Banjarmasin, Jum’at, 6 Juni 2025 — Suasana hangat terasa sejak pagi di Komplek Mantuil Raya RT 21 Blok Pondok Kelapa. Warga berkumpul, saling sapa, dan bersiap melaksanakan penyembelihan dua ekor sapi kurban, hasil dari Kerukunan Arisan Kurban yang digagas warga untuk menunaikan ibadah kurban secara bersama-sama.
Kurban tahun ini menjadi lebih istimewa karena arisan warga mempercayakan penunaian kurban melalui BAZNAS Kalimantan Selatan pada program Kurban Berkah BAZNAS Kalsel 1446 H. Selain sebagai lembaga yang menyalurkan amanah kurban, BAZNAS Kalsel juga hadir memberikan berbagai fasilitas, mulai dari paket kemasan daging, spanduk pelaksanaan, kaos relawan, hingga mendukung proses distribusi daging kurban agar lebih tertib dan merata.

Penyembelihan dilakukan oleh Tuan Guru H. Nuh dan dibantu warga sekitar.
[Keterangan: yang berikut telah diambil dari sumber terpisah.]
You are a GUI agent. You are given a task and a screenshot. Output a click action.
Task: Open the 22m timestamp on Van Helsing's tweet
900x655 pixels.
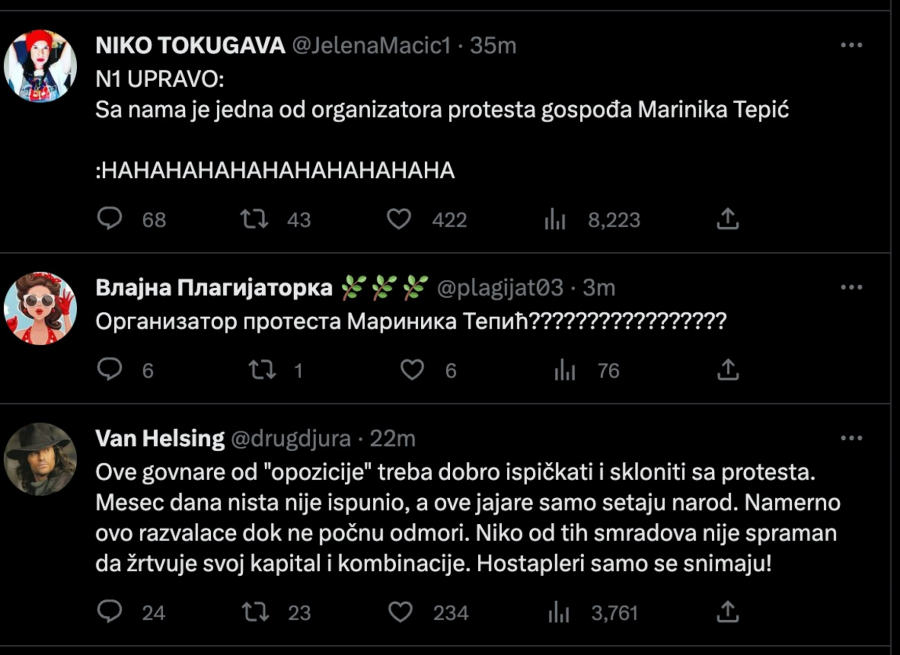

Tak hanya Bapak-Bapak yang aktif di lapangan, para Ibu-Ibu pun antusias membantu pengemasan daging kurban. Suasana gotong royong dan kebersamaan menjadi nilai utama yang terasa dalam pelaksanaan kurban tahun ini.
“Kerukunan arisan kurban ini tidak hanya sebagai fasilitator ibadah kurban tapi juga dilaksanakan untuk menjaga silaturahmi antar warga komplek. Kami bersyukur bisa bekerja sama dengan BAZNAS Kalsel, karena pelaksanaan jadi lebih tertata dan terasa kekeluargaan,” Bapak Usman, Panitia Kurban.
Kegiatan ini berawal dari kesadaran kolektif warga akan pentingnya berkurban, meskipun tidak semua memiliki kemampuan untuk membeli hewan kurban secara individu. Dengan sistem arisan, biaya bisa ditanggung bersama dan ibadah tetap terlaksana.
Daging kurban kemudian dibagikan secara merata kepada warga sekitar komplek, sebagai bentuk syukur dan kepedulian antar sesama. Peran BAZNAS Kalsel dalam proses pendistribusian juga membantu memastikan bahwa daging sampai kepada yang berhak dengan lebih efisien.

“Warga sangat antusias, alhamdulillah semua berjalan lancar,” Sy. Nor Lidyawati dan Rahmini, Tim Pelaksana.
Panitia berharap kegiatan seperti ini terus berlangsung setiap tahun. Bahkan, estafet pengelolaan diharapkan bisa dilanjutkan oleh pemuda-pemudi komplek, agar semangat gotong royong tetap tumbuh di generasi berikutnya.